:: TASK OBJECTIVE ::
Verbatim copy, pictures excluded: every line from the one with "Task: Click red cross for Word 2-2003" through the final line of the data below, and no other line.

:: RAW DATA ::
┌──

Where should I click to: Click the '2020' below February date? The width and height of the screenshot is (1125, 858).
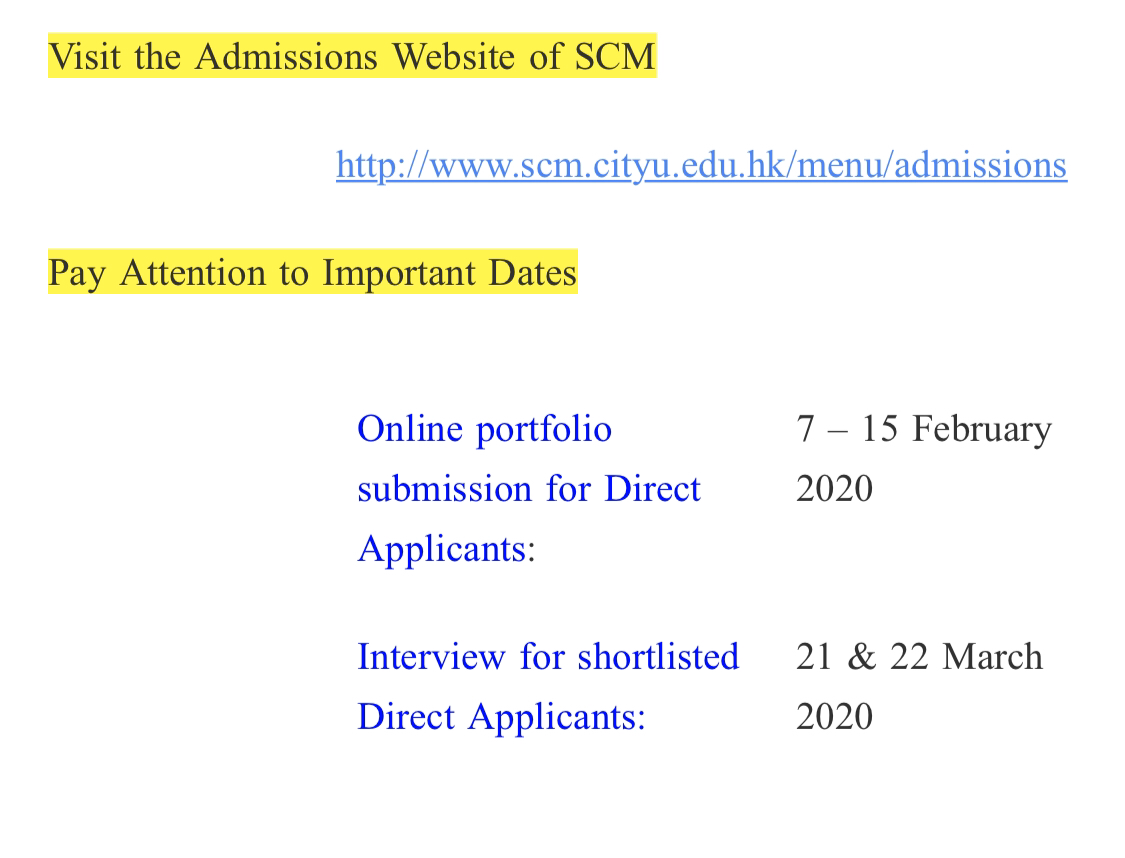(x=834, y=490)
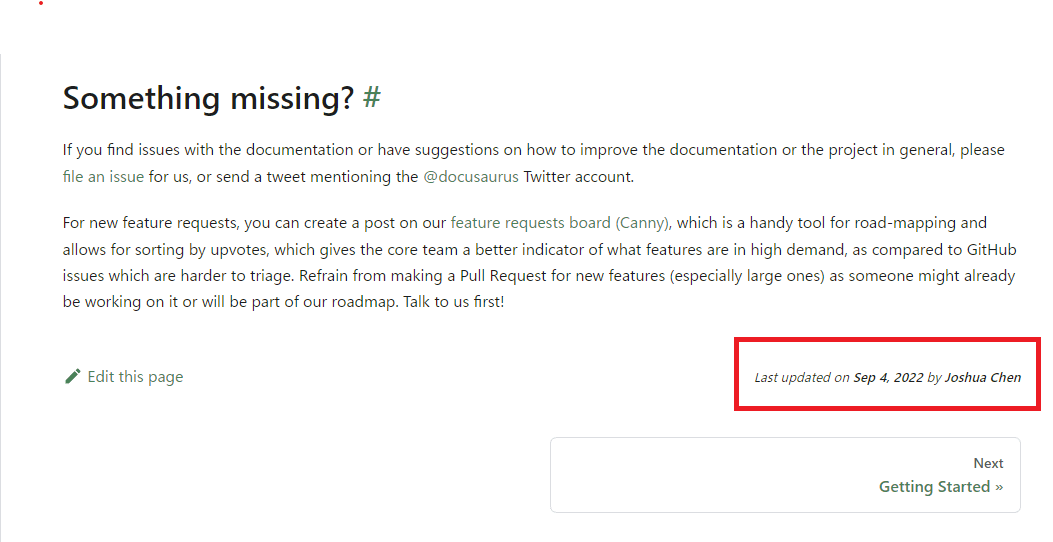Click the Something missing? heading
Image resolution: width=1053 pixels, height=542 pixels.
(x=208, y=98)
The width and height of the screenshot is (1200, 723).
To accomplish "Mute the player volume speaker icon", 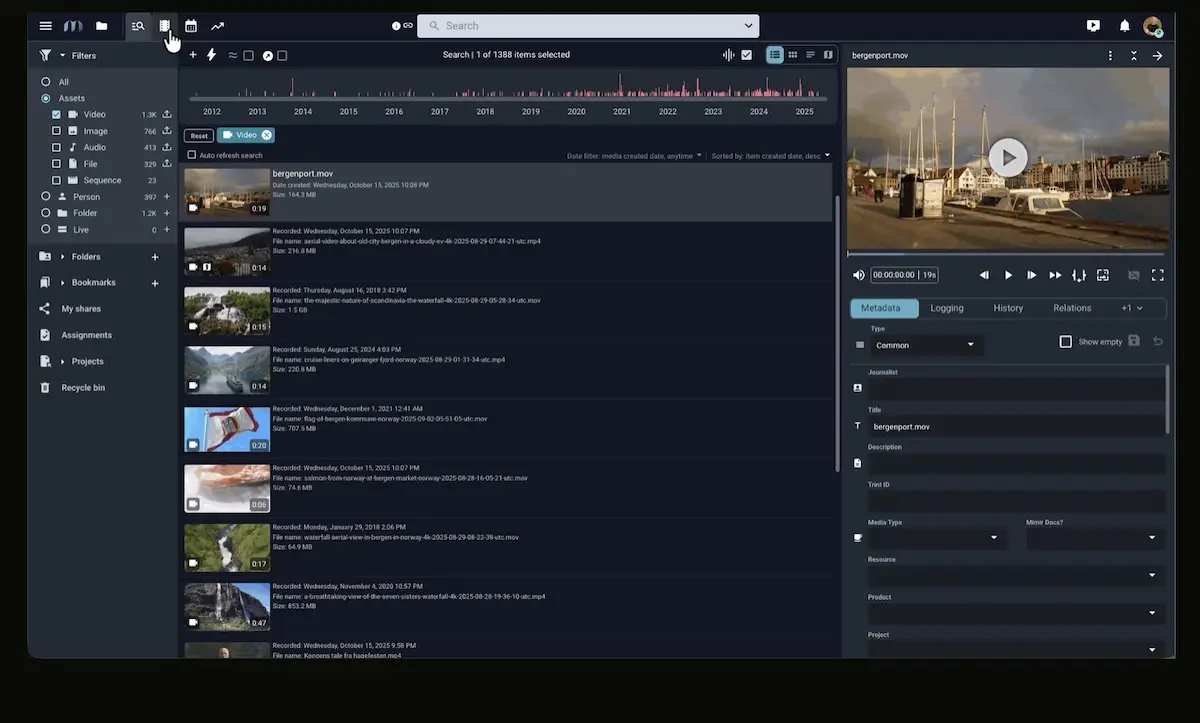I will coord(858,275).
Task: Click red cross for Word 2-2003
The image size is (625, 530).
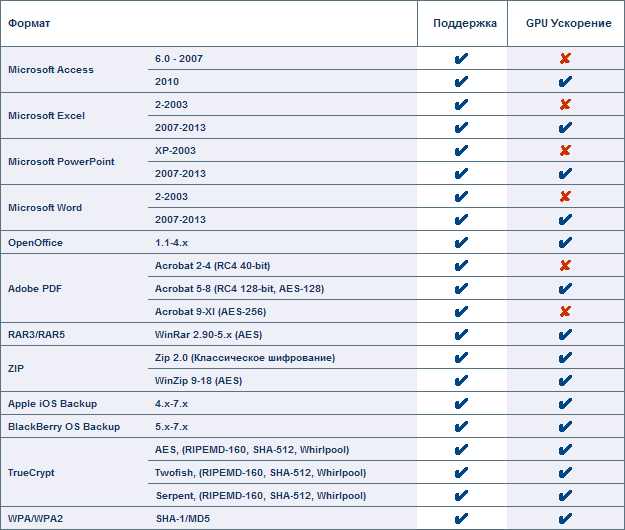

└──

:: RESPONSE AREA ::
Task: Click red cross for Word 2-2003
The image size is (625, 530).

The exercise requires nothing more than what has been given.